Dorothy Stafford married her cousin William Stafford who was the second husband of Mary Boleyn, Elizabeth's maternal aunt. They married c. 1545 and moved to Geneva as marian exiles. William and Dorothy may have had 6 children. John Calvin stood as godfather to one of their sons. After William died, Dorothy got into a custody battle with Calvin which she terminated by moving with her children and friend Elizabeth Sandys to France.

Dorothy never forgave Calvin. She served in Elizabeth's court for, what appears to have been, the entire reign dying in 1604.

With Dorothy's well-known antipathy towards Calvin and her intimacy with Elizabeth, I wouldn't be surprised if Dorothy fanned Elizabeth's anti-calvinist flames.

Foose said...

I think Elizabeth, having observed the way in which Edward's extreme Protestant advisers had dominated his government with their unending demands to purify religion according to whatever their latest reading of Scripture was, and Mary Stuart's bullying by Knox and the Lords of the Congregation, was already pretty ill-disposed towards Calvinism throughout her career.

Moreover, Calvin's teaching forbade nearly all of Elizabeth's chief amusements: dancing, games, masques, etc.

But she may have endorsed the Calvinist position on the Sacraments -- that there are only two (as opposed to the Catholic seven and the Lutheran three). The 39 Articles, on which the Elizabeth Church was based, stipulates only two Sacraments authorized by Scripture, baptism and the Lord's Supper. I believe Elizabeth in her personal religion might also have repudiated the Lutheran position on the Sacraments because the Lutherans included penance, which required confession. While she could disapprove of predestination without openly breaking with her own Church (predestination was also one of the 39 Articles), practicing "penance" discreetly would have been more difficult. I also think Elizabeth, innately cautious, would have disliked nothing more than "confessing" to a cleric.

Foose said...

kb, now I have a question for you. I was looking through a book called "Ten Remarkable Women of the Tudor Courts and Their Influence in Founding the New World, 15360-1630," by Elizabeth Darracott Wheeler. I will say right away that that the sentimentalized writing style and the overall editing did not inspire confidence.

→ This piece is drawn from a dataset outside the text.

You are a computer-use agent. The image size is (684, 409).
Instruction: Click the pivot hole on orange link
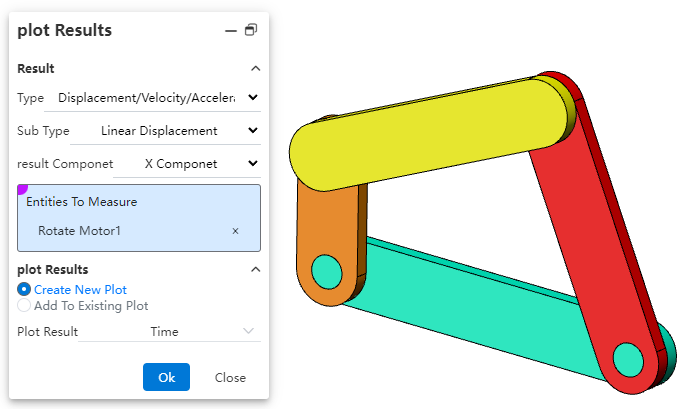[326, 269]
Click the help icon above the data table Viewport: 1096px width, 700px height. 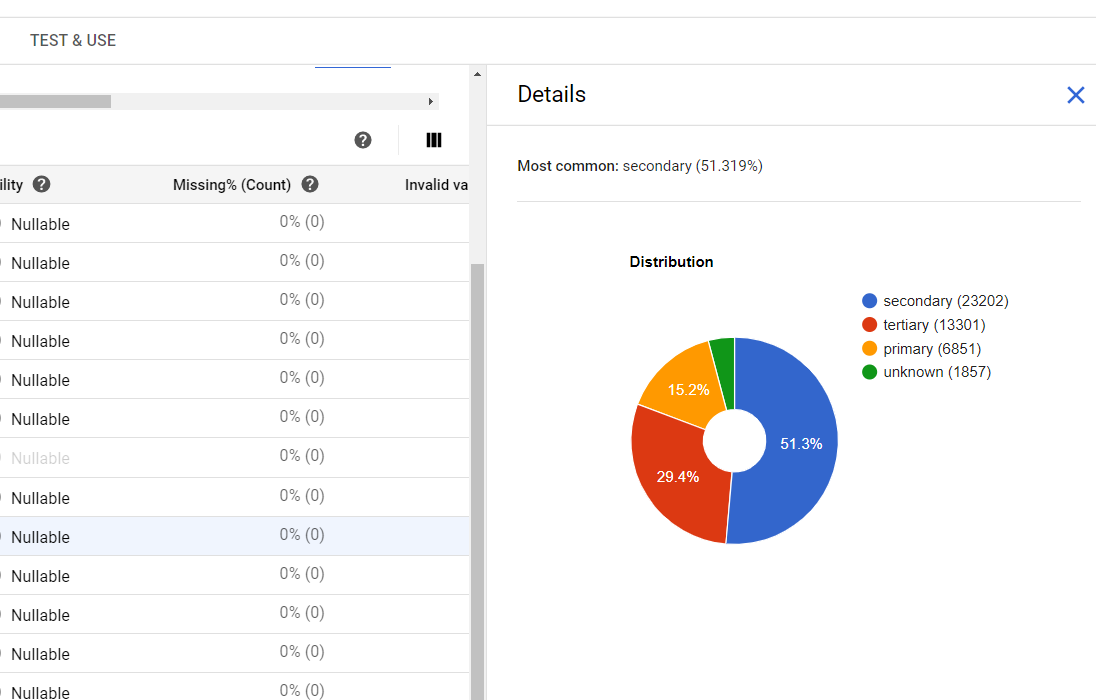click(x=363, y=140)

However, there was a whole chapter dedicated to "Dorothee Stafford, Seigneuress de Rocheford" in which this astonishing (to me) statement was made:

"Dorothy Stafford ... legally inherited the crown jewels of Anne Boleyn ... According to a written will, [Anne Boleyn's] crown jewels were bequeathed to her sister, Mary (Boleyn) Stafford. Following Mary's death, her husband married his cousin Dorothy. Then the pearls, diamonds, rubies, sapphires and emeralds of Catherine of Aragon became the exclusive property of his new wife wherever she resided."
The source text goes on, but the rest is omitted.